* Given text:
--- START ---

How to Enable Text Embeddings Vector Storage in Supabase
Learn how to enable and store text embeddings in Supabase, so you can perform efficient semantic search on small, structured datasets w/out needing a separate vector database.
In my previous blog post The Case for Preprocessing: Using LLMs Before Your Users Do, I talked about breaking out of the real-time mindset when working with LLMs. Instead of treating them like instant-response machines that only run when a user taps a button, I explored how we can shift some of that work to backend scripts and cron jobs.
Most apps deal with finite, structured data - whether it’s dictionary entries, PDF files, or property listings - and much of that data can be preprocessed ahead of time. By doing things like grouping similar meanings, generating summaries, or creating embeddings offline, we can cut costs, reduce latency, and make our apps faster and more scalable. In this post, I’ll show how to put that idea into practice by enabling vector storage for text embeddings in Supabase, so you can preprocess and query your data efficiently using semantic search.
You’ve probably heard of specialized vector databases like Pinecone, Milvus, and others. These are purpose-built systems designed to store, index, and search high-dimensional vector embeddings - numerical representations of complex data like text, images, or audio that capture semantic meaning. Unlike traditional databases, vector databases are optimized for similarity search, making them ideal when you need to efficiently query across millions of records. If your app deals with large-scale embedding search, this is definitely the route to take. For example if you have a movie database like IMDB, and you want the user to be able to search through ALL the movies with a natural language query.

--- END ---

* Record extracts:

--- START ---

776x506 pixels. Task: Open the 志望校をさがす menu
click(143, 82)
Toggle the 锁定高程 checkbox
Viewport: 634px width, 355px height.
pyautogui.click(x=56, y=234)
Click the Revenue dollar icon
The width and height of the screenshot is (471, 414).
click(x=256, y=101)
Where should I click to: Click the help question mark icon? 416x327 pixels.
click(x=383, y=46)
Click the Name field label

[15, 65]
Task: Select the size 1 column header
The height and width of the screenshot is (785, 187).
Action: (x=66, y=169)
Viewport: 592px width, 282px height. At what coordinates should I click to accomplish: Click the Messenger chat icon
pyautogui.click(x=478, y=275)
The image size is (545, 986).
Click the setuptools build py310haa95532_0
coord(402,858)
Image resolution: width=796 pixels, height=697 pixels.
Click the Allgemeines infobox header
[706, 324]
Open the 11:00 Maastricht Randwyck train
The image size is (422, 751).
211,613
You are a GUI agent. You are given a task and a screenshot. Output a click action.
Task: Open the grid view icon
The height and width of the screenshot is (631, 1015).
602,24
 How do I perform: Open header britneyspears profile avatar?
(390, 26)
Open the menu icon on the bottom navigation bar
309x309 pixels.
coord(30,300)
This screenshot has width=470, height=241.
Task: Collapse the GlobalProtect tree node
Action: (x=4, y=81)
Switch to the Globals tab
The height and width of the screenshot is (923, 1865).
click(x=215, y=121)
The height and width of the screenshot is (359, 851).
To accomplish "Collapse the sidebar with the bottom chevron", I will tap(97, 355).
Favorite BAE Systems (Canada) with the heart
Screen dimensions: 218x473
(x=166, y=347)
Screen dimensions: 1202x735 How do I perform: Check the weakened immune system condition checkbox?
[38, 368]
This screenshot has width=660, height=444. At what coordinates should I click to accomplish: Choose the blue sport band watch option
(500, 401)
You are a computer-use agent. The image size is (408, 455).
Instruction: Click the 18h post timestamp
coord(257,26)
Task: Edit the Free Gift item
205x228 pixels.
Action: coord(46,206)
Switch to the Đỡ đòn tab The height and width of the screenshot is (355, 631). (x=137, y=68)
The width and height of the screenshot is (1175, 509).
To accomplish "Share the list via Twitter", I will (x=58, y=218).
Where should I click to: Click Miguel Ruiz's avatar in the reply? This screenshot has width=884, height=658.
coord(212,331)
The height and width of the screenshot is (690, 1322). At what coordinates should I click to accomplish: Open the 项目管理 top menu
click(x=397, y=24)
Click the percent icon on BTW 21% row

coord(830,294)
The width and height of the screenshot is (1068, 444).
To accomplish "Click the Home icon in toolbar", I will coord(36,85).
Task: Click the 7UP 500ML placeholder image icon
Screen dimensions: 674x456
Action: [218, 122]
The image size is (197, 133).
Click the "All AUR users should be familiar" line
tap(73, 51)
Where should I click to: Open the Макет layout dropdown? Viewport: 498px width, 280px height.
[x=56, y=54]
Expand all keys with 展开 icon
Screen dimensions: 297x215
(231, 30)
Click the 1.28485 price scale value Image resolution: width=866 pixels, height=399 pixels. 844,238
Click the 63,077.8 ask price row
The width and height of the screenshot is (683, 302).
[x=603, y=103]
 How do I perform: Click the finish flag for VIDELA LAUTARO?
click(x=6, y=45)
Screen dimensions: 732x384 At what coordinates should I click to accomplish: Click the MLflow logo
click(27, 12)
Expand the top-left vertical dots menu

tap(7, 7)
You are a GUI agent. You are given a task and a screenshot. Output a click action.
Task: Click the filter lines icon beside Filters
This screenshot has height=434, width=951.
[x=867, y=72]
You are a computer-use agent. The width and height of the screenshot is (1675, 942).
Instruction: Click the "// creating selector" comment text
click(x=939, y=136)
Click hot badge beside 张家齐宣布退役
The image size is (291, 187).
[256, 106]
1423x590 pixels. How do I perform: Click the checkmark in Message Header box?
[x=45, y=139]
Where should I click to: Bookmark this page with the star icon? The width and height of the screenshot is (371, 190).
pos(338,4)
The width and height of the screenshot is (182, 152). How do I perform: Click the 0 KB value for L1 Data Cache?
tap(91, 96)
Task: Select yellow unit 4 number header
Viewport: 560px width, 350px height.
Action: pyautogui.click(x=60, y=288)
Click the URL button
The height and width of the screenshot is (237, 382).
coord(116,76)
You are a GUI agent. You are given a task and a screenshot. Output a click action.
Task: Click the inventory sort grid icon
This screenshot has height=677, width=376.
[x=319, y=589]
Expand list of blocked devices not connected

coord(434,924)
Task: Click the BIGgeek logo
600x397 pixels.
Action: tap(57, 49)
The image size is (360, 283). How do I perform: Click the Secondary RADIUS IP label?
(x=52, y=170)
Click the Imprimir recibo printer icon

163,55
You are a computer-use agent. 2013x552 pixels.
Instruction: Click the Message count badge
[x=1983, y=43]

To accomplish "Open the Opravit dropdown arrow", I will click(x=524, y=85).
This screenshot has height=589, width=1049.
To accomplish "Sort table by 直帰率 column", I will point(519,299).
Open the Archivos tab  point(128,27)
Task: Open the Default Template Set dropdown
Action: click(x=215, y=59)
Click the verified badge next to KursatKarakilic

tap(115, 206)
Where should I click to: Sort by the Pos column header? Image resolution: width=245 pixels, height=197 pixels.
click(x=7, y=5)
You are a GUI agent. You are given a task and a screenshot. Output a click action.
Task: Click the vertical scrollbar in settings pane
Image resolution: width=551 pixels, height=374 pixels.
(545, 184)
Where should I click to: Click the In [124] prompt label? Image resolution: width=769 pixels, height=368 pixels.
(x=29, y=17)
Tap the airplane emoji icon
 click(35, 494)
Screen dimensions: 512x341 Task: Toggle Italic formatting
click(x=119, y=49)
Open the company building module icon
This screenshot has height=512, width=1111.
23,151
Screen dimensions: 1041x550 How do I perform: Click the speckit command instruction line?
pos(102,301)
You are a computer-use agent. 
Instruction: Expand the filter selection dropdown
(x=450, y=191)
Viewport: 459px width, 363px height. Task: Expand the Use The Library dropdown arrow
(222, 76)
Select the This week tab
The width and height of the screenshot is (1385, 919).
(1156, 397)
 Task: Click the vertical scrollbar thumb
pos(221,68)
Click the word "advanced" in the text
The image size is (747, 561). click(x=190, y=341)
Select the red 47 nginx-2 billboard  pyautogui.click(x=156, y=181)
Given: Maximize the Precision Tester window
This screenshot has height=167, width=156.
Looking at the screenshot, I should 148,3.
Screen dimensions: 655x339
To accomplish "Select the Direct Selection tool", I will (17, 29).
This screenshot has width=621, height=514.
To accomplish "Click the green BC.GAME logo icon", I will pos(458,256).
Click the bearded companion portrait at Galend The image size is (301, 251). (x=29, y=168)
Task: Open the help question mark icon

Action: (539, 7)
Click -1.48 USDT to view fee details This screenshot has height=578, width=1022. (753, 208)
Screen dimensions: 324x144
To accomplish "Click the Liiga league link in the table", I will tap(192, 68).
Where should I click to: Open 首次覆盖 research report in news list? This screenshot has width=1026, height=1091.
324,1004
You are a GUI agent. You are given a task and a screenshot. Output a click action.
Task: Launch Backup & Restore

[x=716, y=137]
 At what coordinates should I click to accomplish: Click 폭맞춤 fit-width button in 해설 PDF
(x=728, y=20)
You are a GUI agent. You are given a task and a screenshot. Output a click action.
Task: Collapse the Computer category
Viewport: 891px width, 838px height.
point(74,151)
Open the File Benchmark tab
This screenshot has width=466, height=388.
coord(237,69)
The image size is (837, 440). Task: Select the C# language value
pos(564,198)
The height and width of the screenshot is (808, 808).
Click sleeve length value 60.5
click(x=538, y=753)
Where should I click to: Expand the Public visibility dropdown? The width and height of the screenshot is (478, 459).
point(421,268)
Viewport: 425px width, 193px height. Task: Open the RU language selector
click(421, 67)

--- END ---

* Exercise requirements:
A. Copy word for word the part of the Supabase embeddings post between "How to Enable Text" and "and cron jobs.", inclusive.
B. Using the Supabase embeddings post, state whether each statement agrees with it. Answer yes or no, and quote the deciding words. (i) Vector databases are optimized for similarity search. (ii) The post recommends a separate vector database for small, structured datasets. (iii) The earlier post argued for running LLMs only when a user taps a button.
C. Extend the Supabase embeddings post past its final sentence.

* Answers for this exercise:
A.
How to Enable Text Embeddings Vector Storage in Supabase
Learn how to enable and store text embeddings in Supabase, so you can perform efficient semantic search on small, structured datasets w/out needing a separate vector database.
In my previous blog post The Case for Preprocessing: Using LLMs Before Your Users Do, I talked about breaking out of the real-time mindset when working with LLMs. Instead of treating them like instant-response machines that only run when a user taps a button, I explored how we can shift some of that work to backend scripts and cron jobs.

B.
(i) Yes: "vector databases are optimized for similarity search"
(ii) No: "efficient semantic search on small, structured datasets w/out needing a separate vector database"
(iii) No: "I talked about breaking out of the real-time mindset when working with LLMs"

C.
However, in many cases, your app only needs semantic search over a relatively small, well-defined dataset. For example, an HR tool might let a manager search through a limited set of employee resumes to find specific skills within a department. Or take a personal journaling app - while someone might write daily, the total number of entries is still small. Yet, being able to semantically search past reflections (“when did I write about feeling stuck?”) can be incredibly useful. In my case, I’m building a Sanskrit Dictionary app where a single word might have as many as 100 definitions, and I want users to quickly find the most relevant ones using semantic search.
For smaller, well-scoped datasets like these, it makes perfect sense to store text embeddings directly in the relevant database rows. That way, you can fetch the embeddings alongside the rest of the data and perform semantic search right within your app—no need for a separate vector database. That’s why I was excited to discover that Supabase already supports this! With a little bit of work.
So how do you set it up? First, select your project then go to “Database” in the side menu:
From the Database menu, select Extensions and type in “vector” into the search:
Enable it!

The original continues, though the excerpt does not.